One thing I know to be true about re-entry: a myriad of losses will park themselves in your heart like unwanted tenants, and you never know what will cause one of them to leap to their feet, and send your soul to deep places.
Please, please allow your heart the space to grieve that.
A good mentor told me that in the first 6-9 months of re-entry, I needed to remember that there would be days that I needed to leave open on my calendar for my tears.
Name those losses. That same wise mentor told me that one of the best ways to navigate the grief that comes with re-entry is to actually name the losses. Make lists. When the lump rises in your throat, instead of stuffing it down, name what is causing it, and let the tears come. It helps your heart to mourn them.
Re-entry is not a moment – it is a season. Somehow the very word itself “re-entry” seems to imply that it is a short-lived moment – you enter. But, re-entry takes a long time. Much longer than you think. Give yourself lots of grace and lots of time to go through this process.
And then, look for the curtain to be pulled back.
You are in a unique place when you are smack dab in the middle of re-entry. No matter what the circumstances of your departure from the field and your arrival in your passport country, there is an identity loss, a shift of your roles, a change in how you do things. Let it be a time where you tuck in deeply to the Shepherd. Let it be a time where God shows you who you really are in the light of Christ. Watch God pull back the curtain and give you a glimpse of what He is up to in you.

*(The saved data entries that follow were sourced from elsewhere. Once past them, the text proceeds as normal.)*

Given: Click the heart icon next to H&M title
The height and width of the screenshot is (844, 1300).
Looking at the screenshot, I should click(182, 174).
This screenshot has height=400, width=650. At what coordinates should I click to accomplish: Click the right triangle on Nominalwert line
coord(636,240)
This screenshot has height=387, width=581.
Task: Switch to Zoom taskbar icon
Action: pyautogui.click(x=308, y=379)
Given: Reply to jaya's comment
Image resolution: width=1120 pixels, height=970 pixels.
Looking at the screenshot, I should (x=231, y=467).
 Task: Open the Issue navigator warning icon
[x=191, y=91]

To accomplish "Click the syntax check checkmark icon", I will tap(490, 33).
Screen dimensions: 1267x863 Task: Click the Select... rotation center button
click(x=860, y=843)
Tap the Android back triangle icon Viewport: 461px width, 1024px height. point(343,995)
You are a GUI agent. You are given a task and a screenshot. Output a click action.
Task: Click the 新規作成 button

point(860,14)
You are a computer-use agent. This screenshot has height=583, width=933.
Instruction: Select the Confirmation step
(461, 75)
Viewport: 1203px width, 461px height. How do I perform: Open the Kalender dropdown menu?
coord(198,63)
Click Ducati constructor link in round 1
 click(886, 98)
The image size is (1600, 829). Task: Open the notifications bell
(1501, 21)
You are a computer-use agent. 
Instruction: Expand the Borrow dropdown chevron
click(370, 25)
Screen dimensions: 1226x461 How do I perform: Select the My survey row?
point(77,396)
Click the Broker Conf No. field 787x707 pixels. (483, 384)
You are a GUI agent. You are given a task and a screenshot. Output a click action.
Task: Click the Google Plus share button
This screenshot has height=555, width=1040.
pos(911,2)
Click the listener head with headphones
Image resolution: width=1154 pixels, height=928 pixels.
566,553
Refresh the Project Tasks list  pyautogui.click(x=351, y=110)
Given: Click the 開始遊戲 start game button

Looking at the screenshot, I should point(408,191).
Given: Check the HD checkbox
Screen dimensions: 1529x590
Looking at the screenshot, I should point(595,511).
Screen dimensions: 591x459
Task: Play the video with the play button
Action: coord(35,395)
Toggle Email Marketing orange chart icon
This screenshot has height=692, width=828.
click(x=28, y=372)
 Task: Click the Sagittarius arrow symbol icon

Step back and ponder the great call He has on your life – the call that is not determined by context, the call that is unchanging and unshakeable, the call that He is faithfully weaving through your entire story. Soak in the truth of the Gospel: that you are deeply loved, forgiven, and free. Remember, that God loves you too much to lead you down a wrong path. He is for you.
Spend lots and lots of time sitting with Jesus.
He is the same Good Shepherd who has led you all this time. He will be faithful to the end. Be still with Him. Hear Him remind you that He is the God of the WHOLE world – even your passport country.
And maybe choose wisely when you take your kids down the cereal aisle.
Do you have any cereal aisle experiences of your own?
Have you been able to identify intentional ways to mourn your significant life changes?